--- Input for this task Enclosed Below ---

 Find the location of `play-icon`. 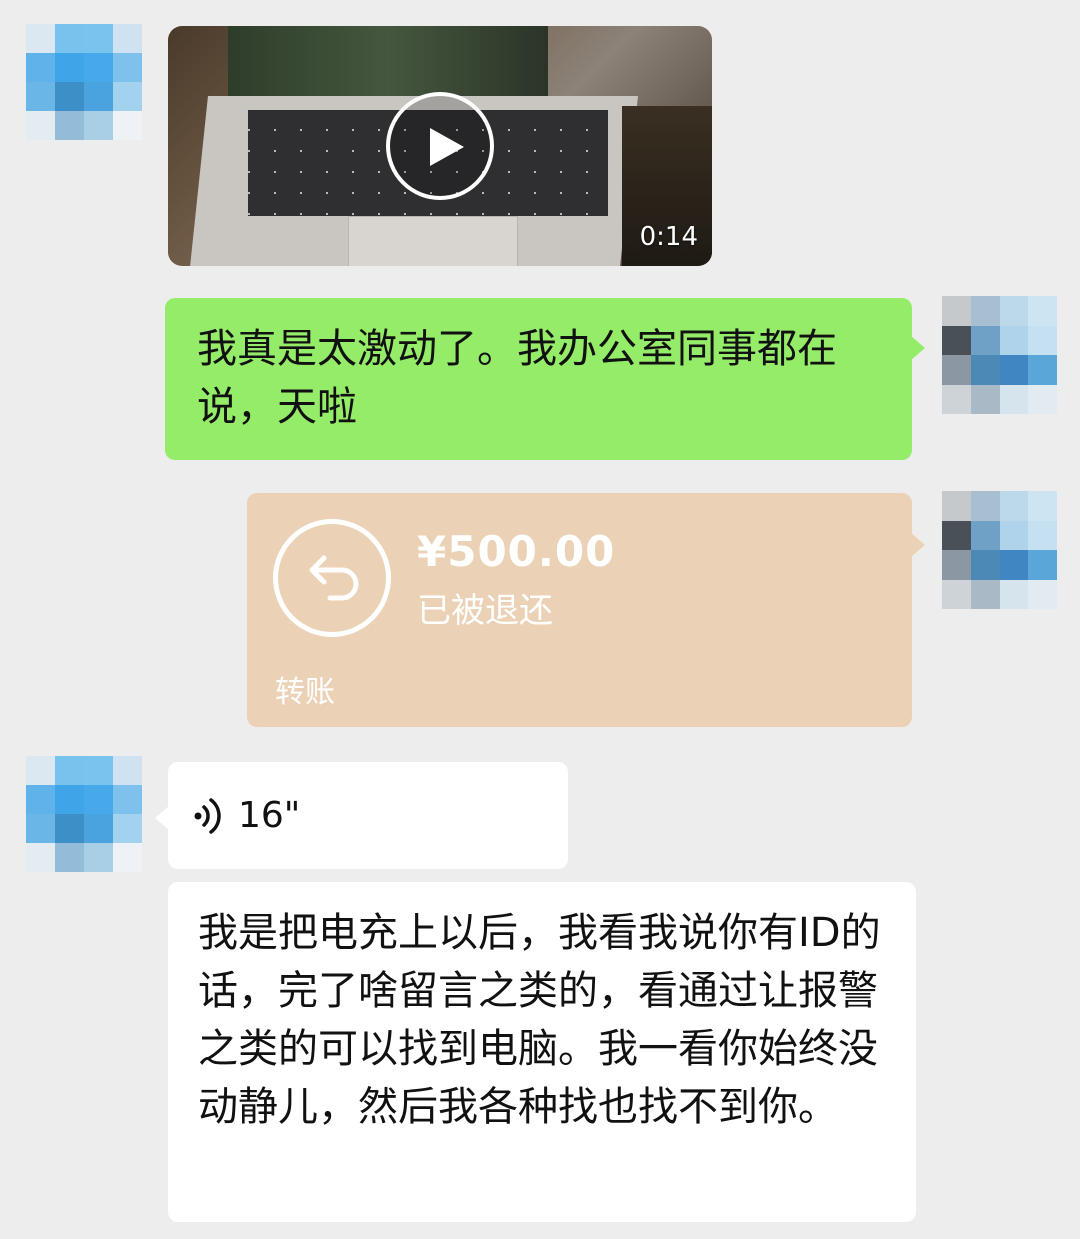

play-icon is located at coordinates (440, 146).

--- End of Enclosed Input for this task ---
--- Input for this task Enclosed Below ---

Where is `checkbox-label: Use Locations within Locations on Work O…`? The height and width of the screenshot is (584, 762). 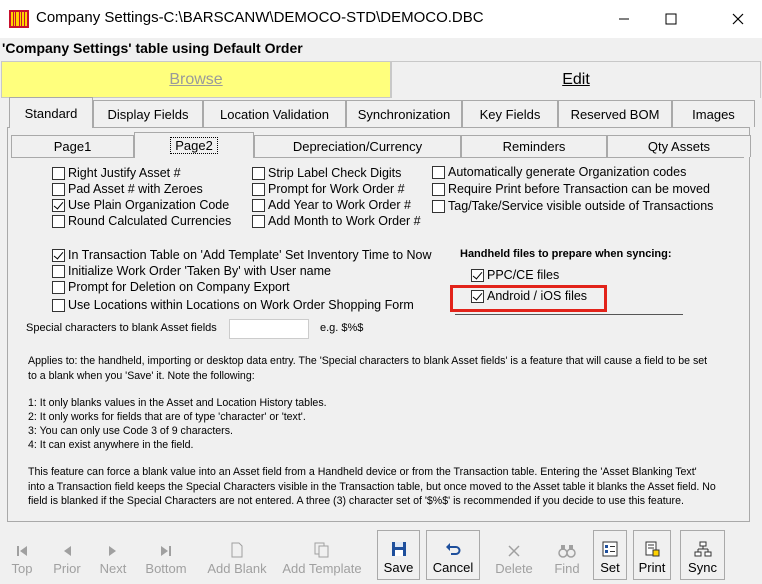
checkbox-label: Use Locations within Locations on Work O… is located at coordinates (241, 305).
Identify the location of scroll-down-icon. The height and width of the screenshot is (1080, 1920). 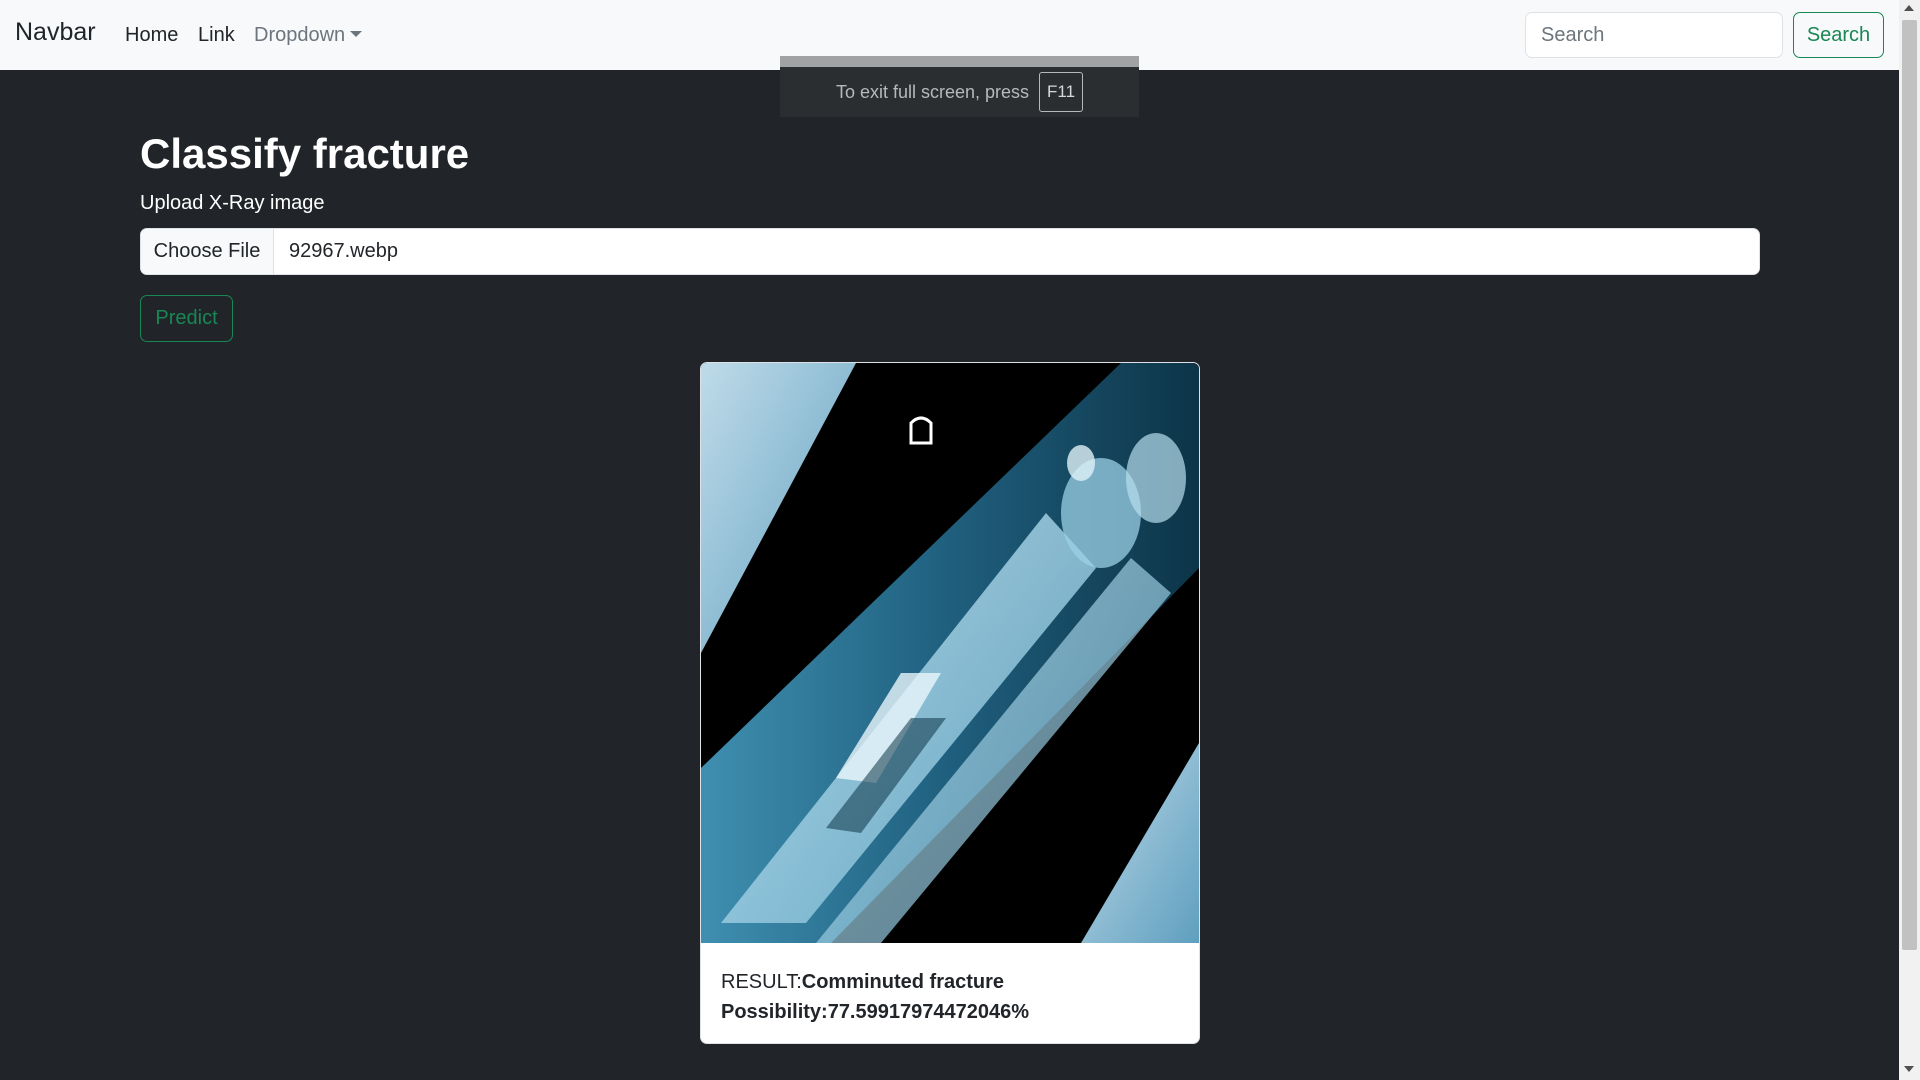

--- End of Enclosed Input for this task ---
--- Input for this task Enclosed Below ---

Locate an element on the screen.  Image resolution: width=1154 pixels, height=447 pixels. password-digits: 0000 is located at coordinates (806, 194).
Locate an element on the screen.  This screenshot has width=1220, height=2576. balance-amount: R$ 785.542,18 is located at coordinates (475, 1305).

--- End of Enclosed Input for this task ---

» **Problem statement**
Print the entries above without alteration, from the line containing "is (584, 762)." up to and including the line containing "Identify the location", and leave out the pictures.

» **Answer below**
Where is `checkbox-label: Use Locations within Locations on Work O…`? The height and width of the screenshot is (584, 762). 
checkbox-label: Use Locations within Locations on Work O… is located at coordinates (241, 305).
Identify the location of scroll-down-icon. The height and width of the screenshot is (1080, 1920). 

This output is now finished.